James Spencer "Jim" Courier (born August 17, 1970) is an American former world No. 1 tennis player. He won four major singles titles, two at the French Open and two at the Australian Open. He was the youngest man to reach the singles finals of all four majors, at the age of 22 years and 11 months. He also won five Masters titles. Since 2005 he has worked as a tennis commentator, notably for the host broadcaster of the Australian Open, Nine (for which he also commentates and co-hosts Australian Ninja Warrior), and as an analyst for Tennis Channel and Prime Video Sport.

Tennis career
Courier was raised in Dade City, Florida, and though he excelled at youth sports in general, after a certain point it became clear that tennis was where his true talent lay. As a junior player in the 1980s, Courier attended the Nick Bollettieri Tennis Academy and won the prestigious Orange Bowl in 1986 and 1987 (the first to win back-to-back titles since Ivan Lendl), as well as the French Open junior doubles title in 1987.

Courier turned professional in 1988 and made his Grand Slam breakthrough at the 1991 French Open when he defeated Stefan Edberg and Michael Stich to reach his first Grand Slam final. In the final he defeated his former Bollettieri Academy roommate Andre Agassi in five sets to win his first Slam. He made the quarterfinals of Wimbledon before losing to eventual champion Stich. At the US Open he defeated defending champion Pete Sampras in the quarterfinals and then Jimmy Connors in the semifinals, before losing the final to Edberg.

#####

=== The exercise ===
Keep going with the Jim Courier biography from the point where it stops. The listing that comes next is from a different source than the text about Jim Courier.

=== Supplied data ===
#####

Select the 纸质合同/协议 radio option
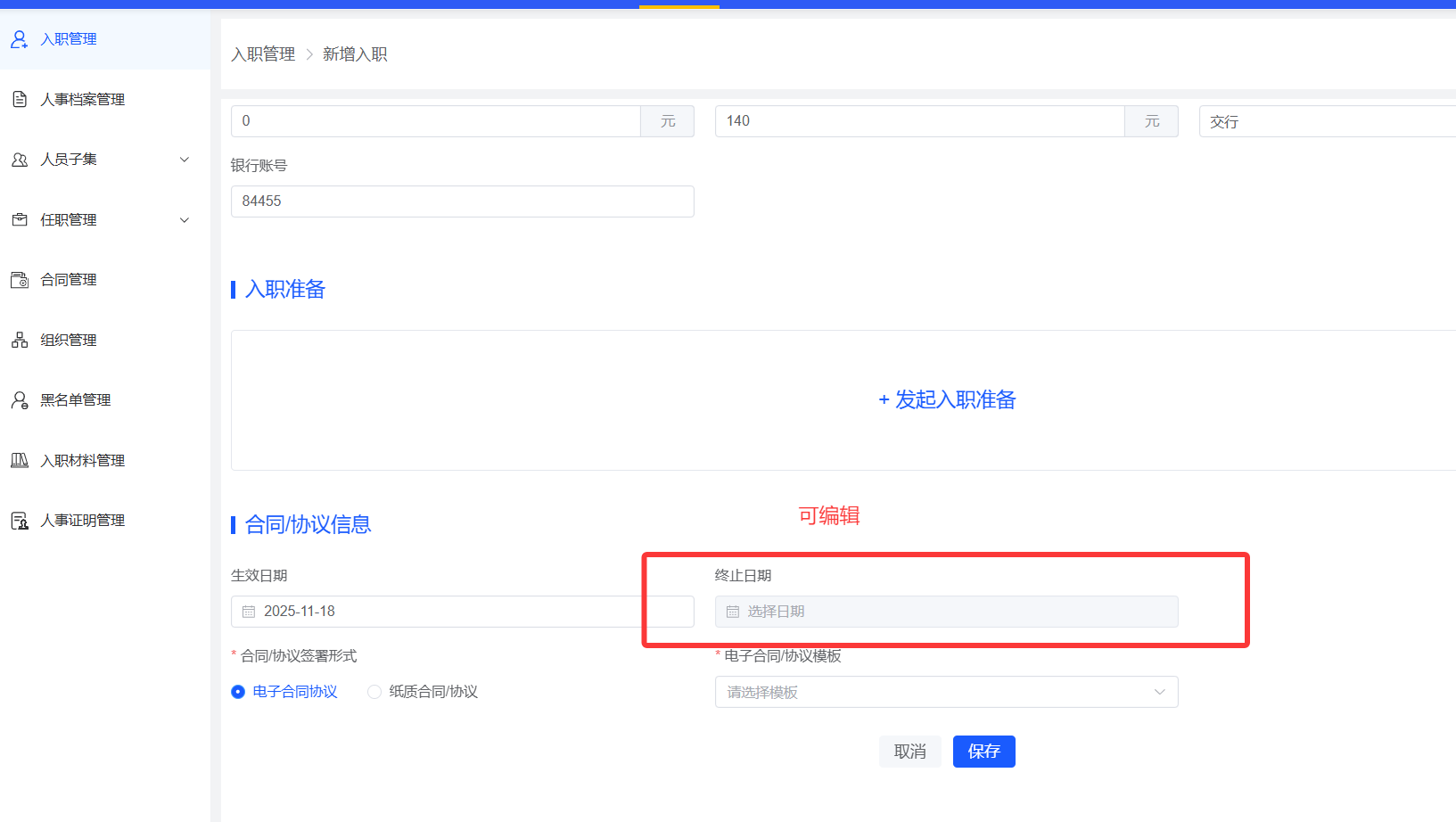point(374,692)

#####

=== Written answer ===
1992 saw Courier defeat Edberg to win the Australian Open, and he celebrated by jumping into the nearby Yarra River. He then followed this result by defeating future Grand Slam champions Thomas Muster, Goran Ivanišević, Agassi and Petr Korda to successfully defend his French Open title. Afterward, Courier charmed the Parisian crowd by delivering a victory speech in French. Courier also enjoyed a 25-match winning streak during the season. In February of that year, following the San Francisco tournament, he became the tenth player to reach the world no. 1 ranking since the ranking system was implemented in 1973, and the first American since John McEnroe; he finished 1992 as the world no. 1 ranked player. Courier also was a member of the US team that won the 1992 Davis Cup. In 1992 he was the top-seeded player at the Olympics in Barcelona, where he lost in the third round to eventual gold medalist Marc Rosset from Switzerland.

In 1993, Courier again won the Australian Open, defeating Edberg in the final for the second consecutive year, and jumped into the Yarra a second time, but it was to be his last such celebration after contracting a stomach bug from the muddy and polluted river. He reached his third consecutive French Open final, which he lost to Sergi Bruguera in five sets. He also reached the 1993 Wimbledon final, defeating Edberg in the semifinals, and lost to Sampras in four sets. By reaching the Wimbledon final, Courier had reached the finals of all four Grand Slams at the age of 22, a record which still stands in men's singles. Courier also became the first player since Rod Laver to reach the finals of the Australian, French and Wimbledon in the same season; the feat was not matched until 2006 by Roger Federer. Courier again was part of the US team that won the 1995 Davis Cup.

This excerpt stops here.